Era encarnado, mas já se confundia o do sangue e o que vinha do vinho tinto do jantar. O primeiro lugar escolhido, parecia uma bar escolhido para um filme sobre a inexistência de certos estilos de vida, dentro dos centros urbanos. Uma banda de rancho tocava, dois pares de casais idosos ocupavam toda a sala de dança situada no terceiro andar de um shopping, perdido entre a área velha e degradada da cidade e uns edifícios novos, cheios de novas e fortificantes ideias sobre o futuro do planeamento urbanístico, que demonstrava a antiga e sem resolução estratégia de recuperar o centro da cidade para as pessoas.
Mudou-se para a cerveja, a mistura no sangue apenas se notava pela transparência cristalina que começava a emergir, num torpor crescente que aparecia e pela renovação imobiliária que provocava nos olhos, e já se começava a acostumar ao ambiente pouco familiar do bar situado num terceiro andar, nas nuvens, ou pelo menos mais perto do céu.
Exigia-se uma actividade diferente, algo diferente a um bailarico, a gente folclórica, a outras e mais bebidas, a uma reviravolta, qualquer coisa que afasta-se o mau pressentimento.
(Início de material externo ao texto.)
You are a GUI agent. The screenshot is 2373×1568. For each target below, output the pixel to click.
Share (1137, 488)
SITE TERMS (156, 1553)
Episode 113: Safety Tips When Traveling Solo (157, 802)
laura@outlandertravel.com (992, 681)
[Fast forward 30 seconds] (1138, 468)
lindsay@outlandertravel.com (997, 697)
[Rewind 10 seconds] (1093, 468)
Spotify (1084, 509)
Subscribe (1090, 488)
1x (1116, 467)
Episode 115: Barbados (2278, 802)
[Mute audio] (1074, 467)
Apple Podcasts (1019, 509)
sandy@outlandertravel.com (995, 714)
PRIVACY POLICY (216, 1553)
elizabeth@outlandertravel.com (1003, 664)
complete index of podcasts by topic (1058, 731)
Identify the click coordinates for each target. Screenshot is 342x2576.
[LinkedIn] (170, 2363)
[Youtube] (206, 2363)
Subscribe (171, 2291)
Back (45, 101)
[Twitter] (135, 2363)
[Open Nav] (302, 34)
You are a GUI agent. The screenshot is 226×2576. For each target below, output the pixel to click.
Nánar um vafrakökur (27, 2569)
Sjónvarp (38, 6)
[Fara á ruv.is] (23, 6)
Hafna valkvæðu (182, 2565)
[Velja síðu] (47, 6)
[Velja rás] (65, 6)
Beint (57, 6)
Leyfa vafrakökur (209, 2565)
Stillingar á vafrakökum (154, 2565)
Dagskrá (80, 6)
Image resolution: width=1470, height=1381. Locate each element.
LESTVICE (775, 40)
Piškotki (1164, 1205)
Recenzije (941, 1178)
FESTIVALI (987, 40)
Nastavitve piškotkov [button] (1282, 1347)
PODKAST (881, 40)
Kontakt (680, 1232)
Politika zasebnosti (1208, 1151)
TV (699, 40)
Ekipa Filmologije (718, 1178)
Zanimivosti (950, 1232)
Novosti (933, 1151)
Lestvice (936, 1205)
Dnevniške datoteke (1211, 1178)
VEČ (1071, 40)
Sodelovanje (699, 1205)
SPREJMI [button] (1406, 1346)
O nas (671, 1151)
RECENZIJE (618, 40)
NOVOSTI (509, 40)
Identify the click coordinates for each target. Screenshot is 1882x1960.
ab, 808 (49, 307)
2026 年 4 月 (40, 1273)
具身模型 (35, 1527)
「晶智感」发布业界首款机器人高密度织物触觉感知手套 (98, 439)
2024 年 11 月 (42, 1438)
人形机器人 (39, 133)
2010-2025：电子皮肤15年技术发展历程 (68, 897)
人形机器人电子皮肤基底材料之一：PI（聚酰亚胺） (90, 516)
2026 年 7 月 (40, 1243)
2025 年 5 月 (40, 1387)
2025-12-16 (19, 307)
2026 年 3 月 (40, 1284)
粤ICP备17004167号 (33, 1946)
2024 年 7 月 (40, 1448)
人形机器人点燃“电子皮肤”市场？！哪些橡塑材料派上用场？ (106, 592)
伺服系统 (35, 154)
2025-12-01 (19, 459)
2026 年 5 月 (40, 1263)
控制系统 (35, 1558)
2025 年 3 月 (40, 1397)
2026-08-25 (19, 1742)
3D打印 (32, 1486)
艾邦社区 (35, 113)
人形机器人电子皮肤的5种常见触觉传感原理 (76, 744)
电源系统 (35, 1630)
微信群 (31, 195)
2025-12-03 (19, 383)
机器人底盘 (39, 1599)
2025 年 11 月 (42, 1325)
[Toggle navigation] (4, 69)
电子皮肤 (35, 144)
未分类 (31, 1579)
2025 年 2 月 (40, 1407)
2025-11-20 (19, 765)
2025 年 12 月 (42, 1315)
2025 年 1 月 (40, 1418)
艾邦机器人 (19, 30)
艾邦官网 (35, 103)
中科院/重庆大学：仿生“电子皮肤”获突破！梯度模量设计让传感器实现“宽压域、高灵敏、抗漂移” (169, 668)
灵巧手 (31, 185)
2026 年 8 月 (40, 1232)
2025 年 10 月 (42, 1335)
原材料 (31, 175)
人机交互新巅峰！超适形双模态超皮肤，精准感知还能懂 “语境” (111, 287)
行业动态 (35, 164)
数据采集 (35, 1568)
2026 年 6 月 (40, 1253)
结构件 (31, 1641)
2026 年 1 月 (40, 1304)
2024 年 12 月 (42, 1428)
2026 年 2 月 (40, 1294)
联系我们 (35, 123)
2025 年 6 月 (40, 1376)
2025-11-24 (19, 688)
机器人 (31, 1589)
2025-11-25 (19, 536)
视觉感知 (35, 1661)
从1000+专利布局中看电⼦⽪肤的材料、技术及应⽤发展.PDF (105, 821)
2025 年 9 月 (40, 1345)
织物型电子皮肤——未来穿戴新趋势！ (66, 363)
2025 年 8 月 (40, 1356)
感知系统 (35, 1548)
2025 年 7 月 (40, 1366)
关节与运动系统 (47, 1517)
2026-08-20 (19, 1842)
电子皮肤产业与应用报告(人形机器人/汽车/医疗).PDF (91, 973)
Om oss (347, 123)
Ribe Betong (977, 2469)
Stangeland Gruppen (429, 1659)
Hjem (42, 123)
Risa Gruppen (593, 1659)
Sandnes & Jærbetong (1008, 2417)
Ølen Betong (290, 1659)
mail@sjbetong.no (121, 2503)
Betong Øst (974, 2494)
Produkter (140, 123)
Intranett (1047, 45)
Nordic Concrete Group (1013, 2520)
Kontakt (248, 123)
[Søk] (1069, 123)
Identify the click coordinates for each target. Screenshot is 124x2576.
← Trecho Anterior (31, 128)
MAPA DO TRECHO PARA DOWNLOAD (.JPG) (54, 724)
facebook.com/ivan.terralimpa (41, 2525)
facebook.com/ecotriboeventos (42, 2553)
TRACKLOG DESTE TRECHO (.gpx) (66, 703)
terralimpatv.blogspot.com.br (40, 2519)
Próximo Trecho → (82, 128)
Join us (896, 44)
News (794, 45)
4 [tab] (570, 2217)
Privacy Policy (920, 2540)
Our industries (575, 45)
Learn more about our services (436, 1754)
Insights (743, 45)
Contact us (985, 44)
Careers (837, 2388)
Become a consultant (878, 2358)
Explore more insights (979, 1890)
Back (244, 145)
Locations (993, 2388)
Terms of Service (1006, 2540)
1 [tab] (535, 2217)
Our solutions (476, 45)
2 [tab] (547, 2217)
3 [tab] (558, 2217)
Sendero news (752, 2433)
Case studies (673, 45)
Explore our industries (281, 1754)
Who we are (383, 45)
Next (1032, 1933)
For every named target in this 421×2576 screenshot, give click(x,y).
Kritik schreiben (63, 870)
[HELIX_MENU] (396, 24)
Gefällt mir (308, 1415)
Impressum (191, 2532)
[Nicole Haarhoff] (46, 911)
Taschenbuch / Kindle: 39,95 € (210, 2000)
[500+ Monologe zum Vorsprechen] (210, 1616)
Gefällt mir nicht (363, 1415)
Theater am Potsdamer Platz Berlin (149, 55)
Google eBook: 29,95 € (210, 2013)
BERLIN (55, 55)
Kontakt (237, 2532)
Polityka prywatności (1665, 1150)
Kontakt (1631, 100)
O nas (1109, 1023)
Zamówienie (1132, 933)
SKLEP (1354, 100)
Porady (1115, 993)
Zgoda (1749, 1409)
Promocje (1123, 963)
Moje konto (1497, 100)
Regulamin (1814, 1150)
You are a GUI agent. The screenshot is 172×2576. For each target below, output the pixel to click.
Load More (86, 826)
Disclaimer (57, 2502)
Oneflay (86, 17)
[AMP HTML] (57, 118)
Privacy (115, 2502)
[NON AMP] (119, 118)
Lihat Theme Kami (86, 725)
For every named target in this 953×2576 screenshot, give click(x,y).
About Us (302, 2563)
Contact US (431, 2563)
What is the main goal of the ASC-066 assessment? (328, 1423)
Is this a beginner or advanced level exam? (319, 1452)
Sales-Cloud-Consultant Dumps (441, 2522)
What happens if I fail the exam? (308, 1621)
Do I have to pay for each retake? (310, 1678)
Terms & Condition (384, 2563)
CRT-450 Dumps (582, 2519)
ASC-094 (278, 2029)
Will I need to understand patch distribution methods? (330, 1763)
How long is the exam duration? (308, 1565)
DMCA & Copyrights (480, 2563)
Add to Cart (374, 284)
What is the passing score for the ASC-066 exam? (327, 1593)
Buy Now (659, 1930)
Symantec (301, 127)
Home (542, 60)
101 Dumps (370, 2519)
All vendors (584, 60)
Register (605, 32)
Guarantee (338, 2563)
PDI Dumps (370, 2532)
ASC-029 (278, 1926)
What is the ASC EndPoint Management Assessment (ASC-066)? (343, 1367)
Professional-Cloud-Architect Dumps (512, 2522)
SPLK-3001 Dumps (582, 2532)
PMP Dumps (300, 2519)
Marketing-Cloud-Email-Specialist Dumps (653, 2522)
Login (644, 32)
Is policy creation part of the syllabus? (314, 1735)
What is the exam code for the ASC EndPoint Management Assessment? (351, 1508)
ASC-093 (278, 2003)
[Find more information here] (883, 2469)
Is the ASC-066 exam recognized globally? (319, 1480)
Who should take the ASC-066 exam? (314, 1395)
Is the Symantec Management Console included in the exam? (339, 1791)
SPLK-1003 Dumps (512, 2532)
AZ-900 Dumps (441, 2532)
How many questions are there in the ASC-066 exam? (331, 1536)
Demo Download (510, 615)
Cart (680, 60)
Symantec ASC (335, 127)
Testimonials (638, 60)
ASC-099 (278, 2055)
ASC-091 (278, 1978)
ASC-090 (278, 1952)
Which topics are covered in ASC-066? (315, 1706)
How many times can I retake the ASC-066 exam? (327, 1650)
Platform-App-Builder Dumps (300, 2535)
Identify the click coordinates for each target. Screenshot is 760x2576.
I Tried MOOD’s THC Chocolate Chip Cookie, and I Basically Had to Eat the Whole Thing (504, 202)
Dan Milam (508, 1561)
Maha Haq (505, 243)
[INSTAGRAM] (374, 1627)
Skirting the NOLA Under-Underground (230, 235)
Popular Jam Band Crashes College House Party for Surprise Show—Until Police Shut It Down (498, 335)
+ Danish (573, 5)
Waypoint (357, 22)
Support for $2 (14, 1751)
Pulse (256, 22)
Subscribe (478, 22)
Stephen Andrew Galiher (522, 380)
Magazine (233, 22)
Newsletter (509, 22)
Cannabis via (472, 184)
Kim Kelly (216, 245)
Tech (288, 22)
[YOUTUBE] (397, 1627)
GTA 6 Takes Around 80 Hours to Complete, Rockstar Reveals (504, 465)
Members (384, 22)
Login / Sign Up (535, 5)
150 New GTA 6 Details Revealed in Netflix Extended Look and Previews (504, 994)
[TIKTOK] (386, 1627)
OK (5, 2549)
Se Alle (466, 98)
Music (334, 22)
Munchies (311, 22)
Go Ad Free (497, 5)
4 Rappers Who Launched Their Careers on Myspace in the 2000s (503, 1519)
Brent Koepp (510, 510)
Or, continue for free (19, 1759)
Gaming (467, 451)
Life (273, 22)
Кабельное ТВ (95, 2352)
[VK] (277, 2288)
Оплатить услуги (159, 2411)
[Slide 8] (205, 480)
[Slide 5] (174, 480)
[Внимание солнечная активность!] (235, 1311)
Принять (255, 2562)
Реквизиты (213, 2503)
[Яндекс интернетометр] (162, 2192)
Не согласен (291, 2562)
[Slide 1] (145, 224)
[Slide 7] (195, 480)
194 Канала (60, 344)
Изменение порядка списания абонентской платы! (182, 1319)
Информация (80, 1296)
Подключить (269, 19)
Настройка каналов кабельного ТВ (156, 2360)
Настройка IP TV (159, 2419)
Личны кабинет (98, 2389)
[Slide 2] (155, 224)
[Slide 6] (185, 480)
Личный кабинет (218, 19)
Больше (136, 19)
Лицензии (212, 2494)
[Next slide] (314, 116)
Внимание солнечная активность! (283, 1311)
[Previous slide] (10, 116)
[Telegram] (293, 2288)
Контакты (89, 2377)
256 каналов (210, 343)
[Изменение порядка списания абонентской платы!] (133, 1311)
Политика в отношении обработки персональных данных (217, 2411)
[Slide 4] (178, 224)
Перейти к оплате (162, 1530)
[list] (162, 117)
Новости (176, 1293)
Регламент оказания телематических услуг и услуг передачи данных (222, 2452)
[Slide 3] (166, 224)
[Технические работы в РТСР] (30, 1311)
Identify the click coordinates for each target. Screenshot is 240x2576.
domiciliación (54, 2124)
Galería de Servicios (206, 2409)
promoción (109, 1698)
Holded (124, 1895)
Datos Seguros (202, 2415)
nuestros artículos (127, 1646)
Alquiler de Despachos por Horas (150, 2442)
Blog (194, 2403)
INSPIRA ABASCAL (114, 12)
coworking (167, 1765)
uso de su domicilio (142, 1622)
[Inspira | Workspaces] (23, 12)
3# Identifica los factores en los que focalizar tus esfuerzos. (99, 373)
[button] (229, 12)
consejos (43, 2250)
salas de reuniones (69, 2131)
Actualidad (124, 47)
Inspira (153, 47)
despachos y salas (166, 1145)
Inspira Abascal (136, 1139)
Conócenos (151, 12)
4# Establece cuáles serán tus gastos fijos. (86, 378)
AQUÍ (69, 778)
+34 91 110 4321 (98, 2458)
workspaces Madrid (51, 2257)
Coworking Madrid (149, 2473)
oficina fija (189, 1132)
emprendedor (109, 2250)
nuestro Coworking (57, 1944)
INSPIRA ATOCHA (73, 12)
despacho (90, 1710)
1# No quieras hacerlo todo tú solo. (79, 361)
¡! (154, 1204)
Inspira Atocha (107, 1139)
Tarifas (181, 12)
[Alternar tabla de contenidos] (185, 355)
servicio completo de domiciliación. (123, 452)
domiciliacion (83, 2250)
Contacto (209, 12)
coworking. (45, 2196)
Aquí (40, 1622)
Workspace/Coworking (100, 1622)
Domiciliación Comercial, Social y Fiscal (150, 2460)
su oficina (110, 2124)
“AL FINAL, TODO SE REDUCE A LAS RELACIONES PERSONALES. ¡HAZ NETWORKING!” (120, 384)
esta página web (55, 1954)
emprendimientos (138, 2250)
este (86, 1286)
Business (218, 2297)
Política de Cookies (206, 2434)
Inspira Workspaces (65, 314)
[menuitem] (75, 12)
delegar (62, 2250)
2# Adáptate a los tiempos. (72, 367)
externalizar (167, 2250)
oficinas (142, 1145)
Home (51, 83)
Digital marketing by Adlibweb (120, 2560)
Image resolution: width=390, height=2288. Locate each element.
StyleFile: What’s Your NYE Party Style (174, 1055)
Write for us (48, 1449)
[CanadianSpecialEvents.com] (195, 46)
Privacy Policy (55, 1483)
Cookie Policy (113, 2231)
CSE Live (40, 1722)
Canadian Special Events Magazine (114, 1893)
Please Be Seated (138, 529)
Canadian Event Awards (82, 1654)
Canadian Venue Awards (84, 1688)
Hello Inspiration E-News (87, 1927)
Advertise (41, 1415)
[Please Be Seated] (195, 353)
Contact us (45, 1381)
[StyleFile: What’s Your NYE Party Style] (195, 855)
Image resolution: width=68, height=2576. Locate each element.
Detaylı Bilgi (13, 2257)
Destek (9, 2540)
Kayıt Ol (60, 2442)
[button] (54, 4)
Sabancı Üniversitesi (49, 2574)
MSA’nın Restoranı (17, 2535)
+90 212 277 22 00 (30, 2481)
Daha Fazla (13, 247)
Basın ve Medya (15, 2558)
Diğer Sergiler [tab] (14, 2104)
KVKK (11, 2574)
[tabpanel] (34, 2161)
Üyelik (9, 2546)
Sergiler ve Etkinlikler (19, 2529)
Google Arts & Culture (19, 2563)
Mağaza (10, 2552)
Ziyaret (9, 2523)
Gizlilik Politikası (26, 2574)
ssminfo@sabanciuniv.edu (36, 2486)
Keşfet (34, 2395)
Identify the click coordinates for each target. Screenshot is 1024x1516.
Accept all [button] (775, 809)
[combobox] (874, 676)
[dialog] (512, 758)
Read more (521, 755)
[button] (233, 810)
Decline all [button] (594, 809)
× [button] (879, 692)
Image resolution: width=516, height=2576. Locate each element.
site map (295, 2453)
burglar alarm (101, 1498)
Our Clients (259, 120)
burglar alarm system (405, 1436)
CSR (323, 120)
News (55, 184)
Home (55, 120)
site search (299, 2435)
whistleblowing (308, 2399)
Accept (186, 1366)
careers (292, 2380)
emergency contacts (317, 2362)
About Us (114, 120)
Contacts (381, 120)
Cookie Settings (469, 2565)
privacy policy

Umas horas mais tarde dar-se-ia num bar, no centro mais movimentado da cidade, mas pouco visitado por ele, via o que lhe iria acontecer já para o ano. Grupo de conhecidos, desconhecidos, há menos de um ano, abraçados uns aos outros, a partilhar segredos, um a cantar karaoké, os outros a fazerem couro, mais um vodka (como se dizia em Budapeste pelo Adolfo) e a sala estava encarnada, como o sangue dele o era no inicio da noite, mas agora transformava-se em água límpida, com uma ou outra rodela de limão à deriva, como os corpos das pessoas que vagueavam pelos labirínticos corredores daquele sítio onde estava. Havia um longo corredor que estagnava sobre um pátio aberto para o céu, cheio de cadeiras e mesas, pessoas e animação, todas sob o olhar de uma cada vez mais escuridão, a da noite que os envolvia e os levava embalados, como suas crianças, seus rebentos.
O grupo continuava a dominar o palco, toda a gente tem direito aos seus 5 minutos de fama, mesmo que seja numa espelunca enterrada no meio de uma pequena cidade, sem ninguém conhecida ou que importe conhecer, mas que importa isso, fama é fama e isso é que conta. Um, dois, três, musica maestro… “Somewhere over the rainbow…”.
Muitas luzes piscavam, mais uma cerveja, outras pessoas conhecidas encontraram-se num mesmo local, não estabelecido à prior, falou-se do banal e do banalíssimo, mirou-se as novas miúdas que apareciam por estes subúrbios da mente, demonstrava-se o efeito da cerveja, devorava-se com os olhos, os dois, assim pensava ou queria ele crer, quando chegasse a casa e no dia seguinte se recordasse daquele momento, daquele afagar de olhos.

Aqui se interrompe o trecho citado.